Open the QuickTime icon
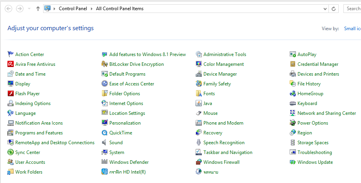361x183 pixels. tap(105, 133)
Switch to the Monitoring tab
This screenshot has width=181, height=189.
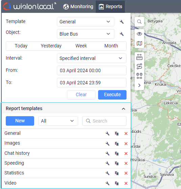click(x=78, y=6)
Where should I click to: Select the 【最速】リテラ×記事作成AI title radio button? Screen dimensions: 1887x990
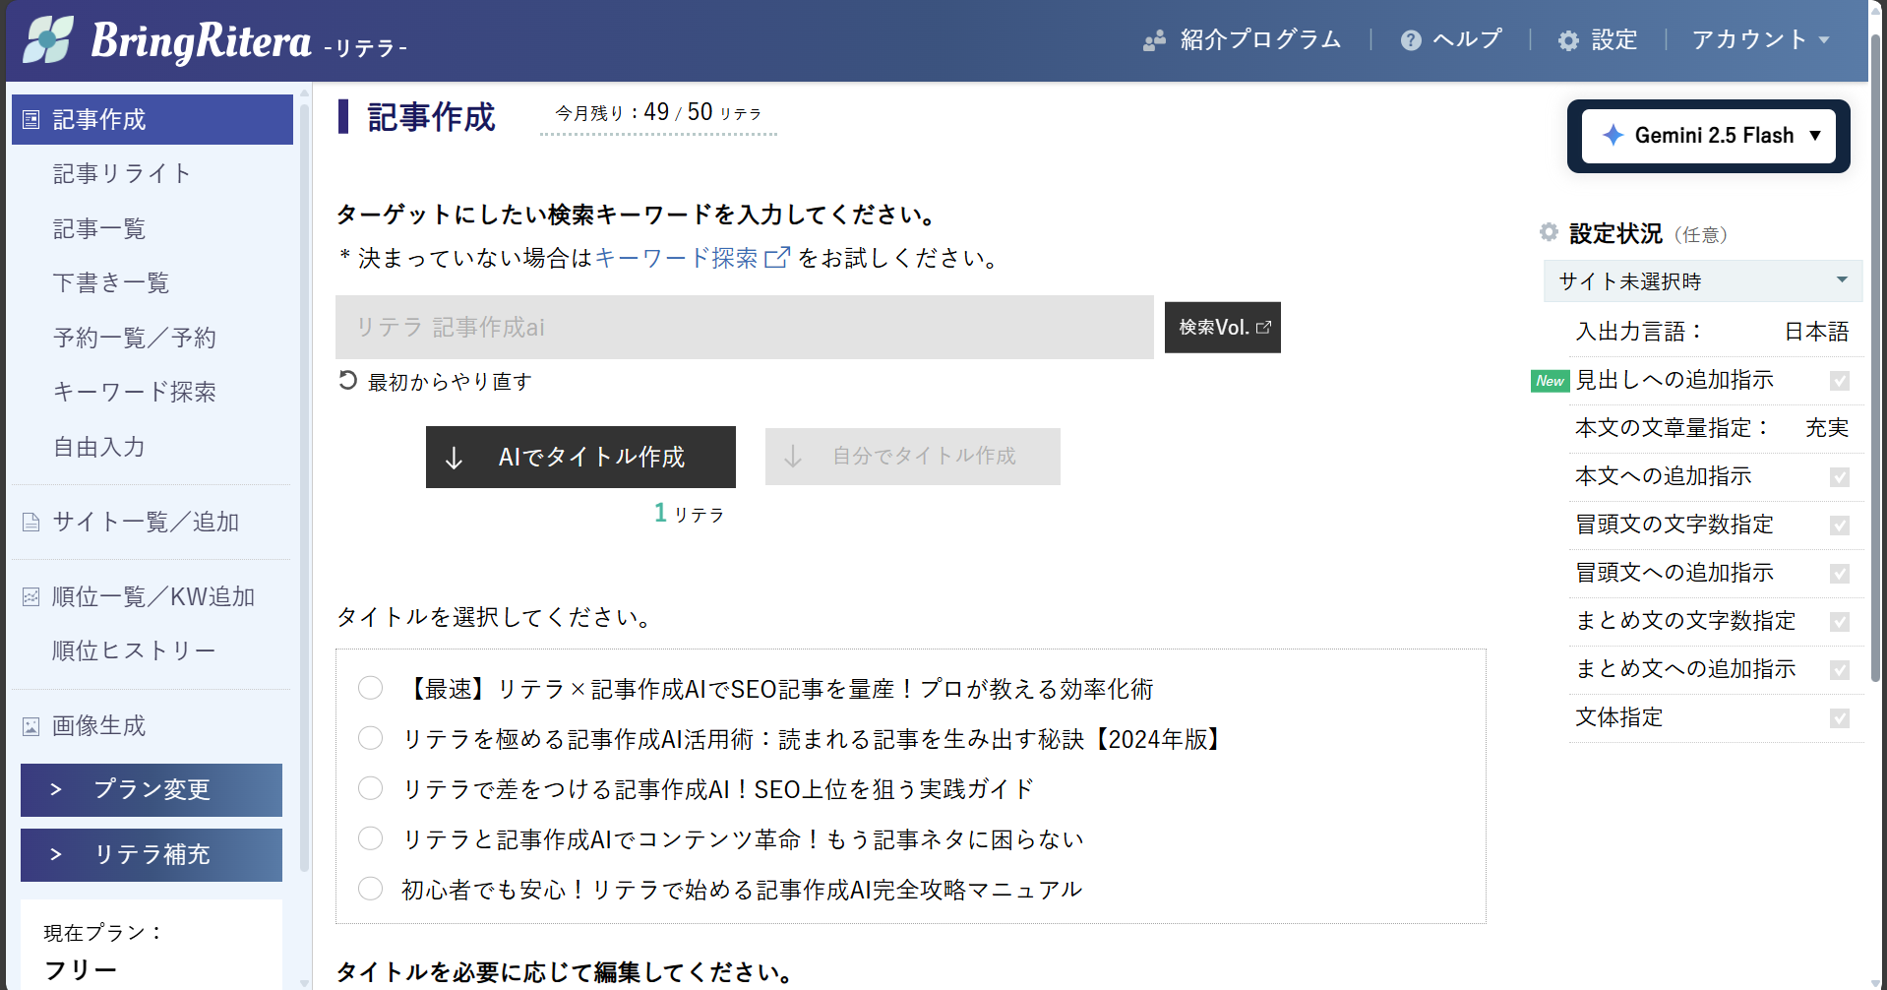click(370, 688)
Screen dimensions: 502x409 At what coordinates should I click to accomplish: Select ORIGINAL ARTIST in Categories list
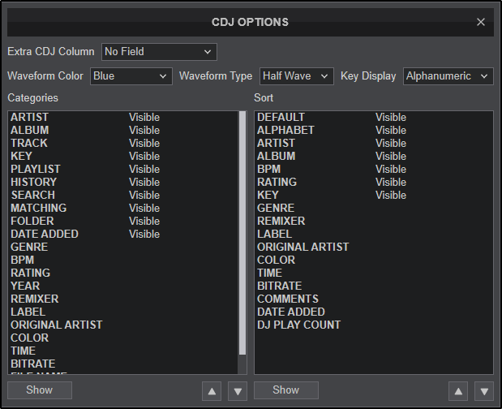coord(57,325)
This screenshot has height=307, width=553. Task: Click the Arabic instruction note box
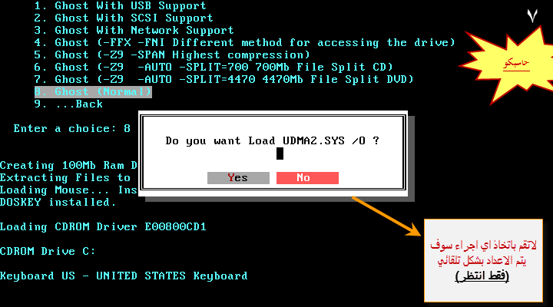click(x=483, y=260)
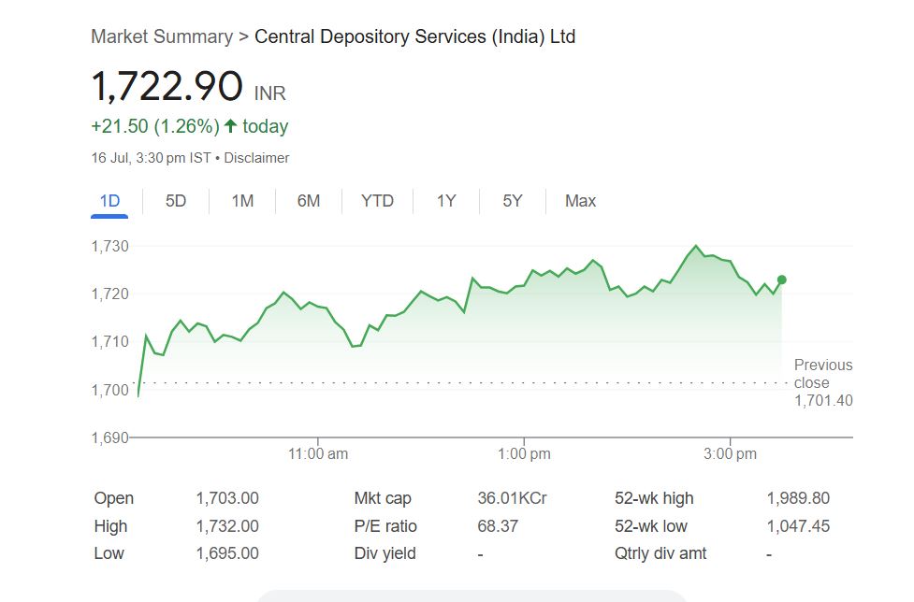Click the P/E ratio value 68.37
This screenshot has height=602, width=914.
click(x=498, y=526)
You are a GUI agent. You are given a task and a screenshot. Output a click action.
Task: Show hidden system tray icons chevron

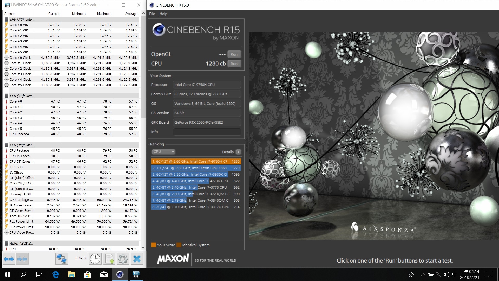coord(423,274)
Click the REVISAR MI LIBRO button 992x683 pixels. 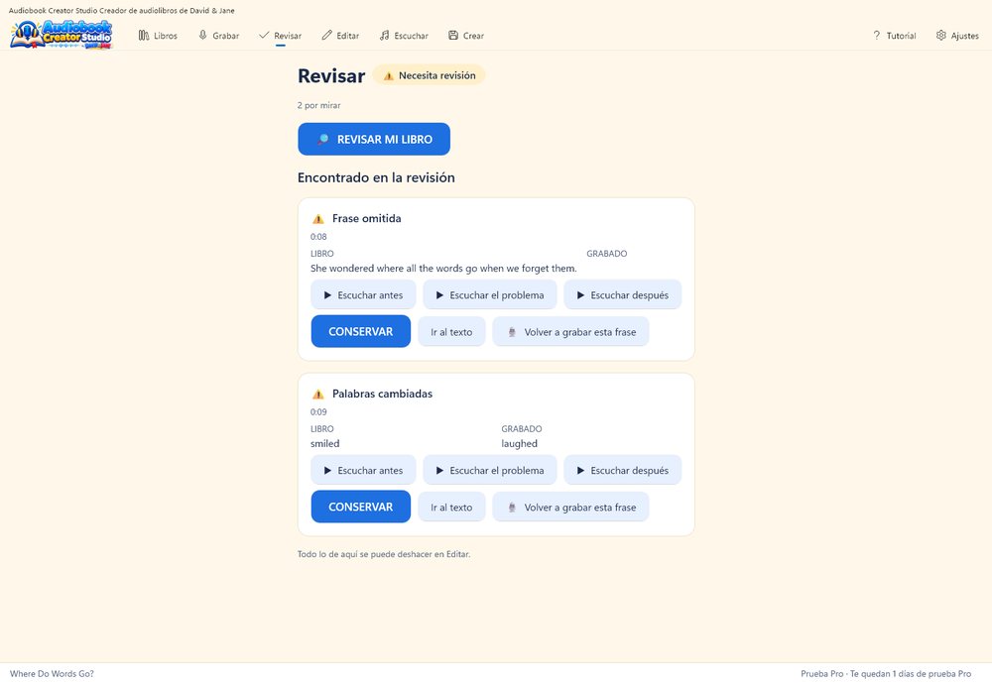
-*-*-
→ **ASSIGNMENT**: The answer must be the whole listing, word for word, with no pictures in it. Please write it out.

→ **SOLUTION**:
Open the QuickTime icon
361x183 pixels. tap(105, 133)
Switch to the Monitoring tab
This screenshot has width=181, height=189.
click(x=78, y=6)
Where should I click to: Select the 【最速】リテラ×記事作成AI title radio button? Screen dimensions: 1887x990
click(370, 688)
Screen dimensions: 502x409 At what coordinates should I click to accomplish: Select ORIGINAL ARTIST in Categories list
coord(57,325)
This screenshot has height=307, width=553. Task: Click the Arabic instruction note box
click(x=483, y=260)
Click the P/E ratio value 68.37
This screenshot has height=602, width=914.
click(x=498, y=526)
You are a GUI agent. You are given a task and a screenshot. Output a click action.
Task: Show hidden system tray icons chevron

coord(423,274)
Click the REVISAR MI LIBRO button 992x683 pixels. 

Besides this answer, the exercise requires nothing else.